As for what's wrong with the post, a ton. This was e-mailed to every single
customer. For many people, myself included, this was their first notice that
something was wrong with their finances. And it was the author's fault. The
line you quoted was at the end of a very long post. The apology should have
been right in the first paragraph. Instead in the first two lines he's
complaining about how bad this is for _him._

Then he makes a bunch of jokes. Then he explains why it was just tiny mistake.
Don't feel bad if _I_ missed the problem? I'm not the one being trusted with
millions of dollars of your customer's money... [Edit: to me that bit reads as
"See? You missed it too!
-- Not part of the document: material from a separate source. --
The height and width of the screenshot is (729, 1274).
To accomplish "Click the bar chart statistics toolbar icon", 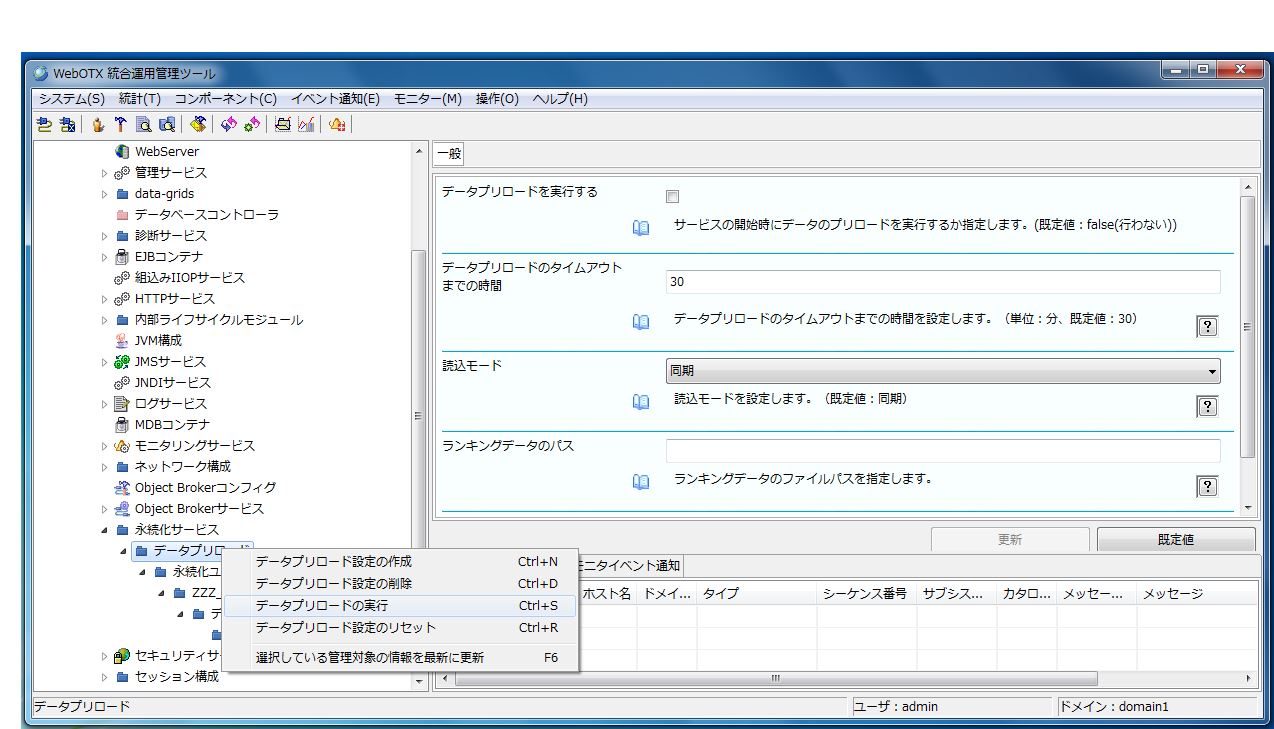I will 306,125.
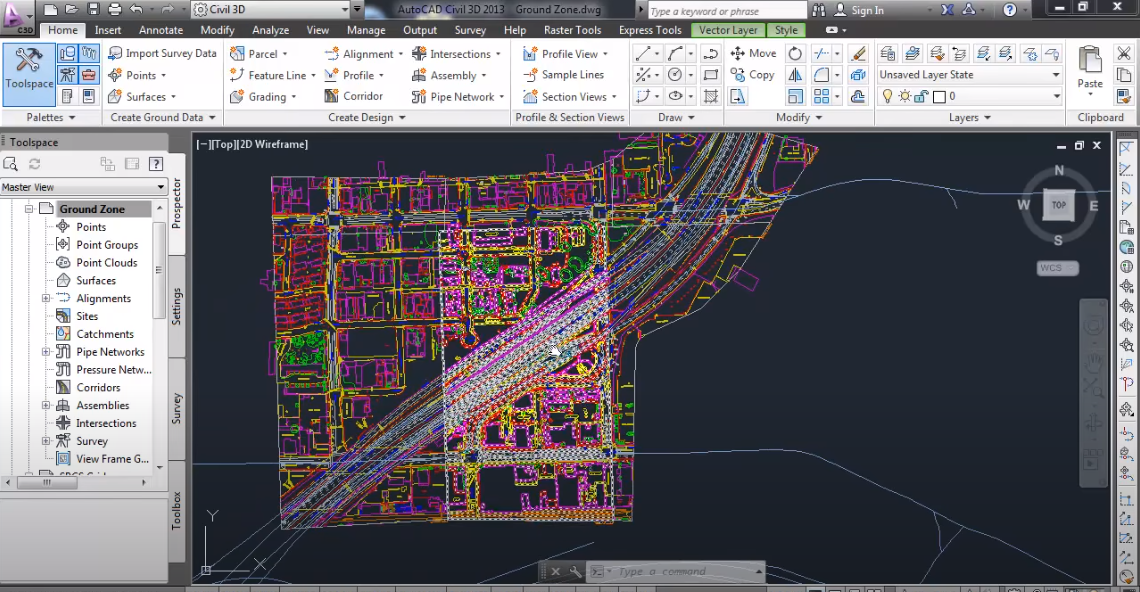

Now why should I feel bad?"]

After all this, finally, he apologizes.

For me, this guy's mistake meant that I now had to worry about how I was going
to pay bills/rent, and how I was going to eat. My situation was probably quite
unique, but that didn't make it any less impactful for me.

To me the whole thing reads as "I just accidentally removed a few _million_
dollars from my customers banks/credit lines - so now I'm gonna have a laugh
with them!"

I can say with great confidence that I'm not immune to the mistakes that
caused this to happen. But what I can say is that were I in his shoes, I'd
lead with an apology, be very succinct about what happened, and finally list
details as to how I'm going to make it better.

Edit: To his credit, if you read the next post he did a much, much better job
there.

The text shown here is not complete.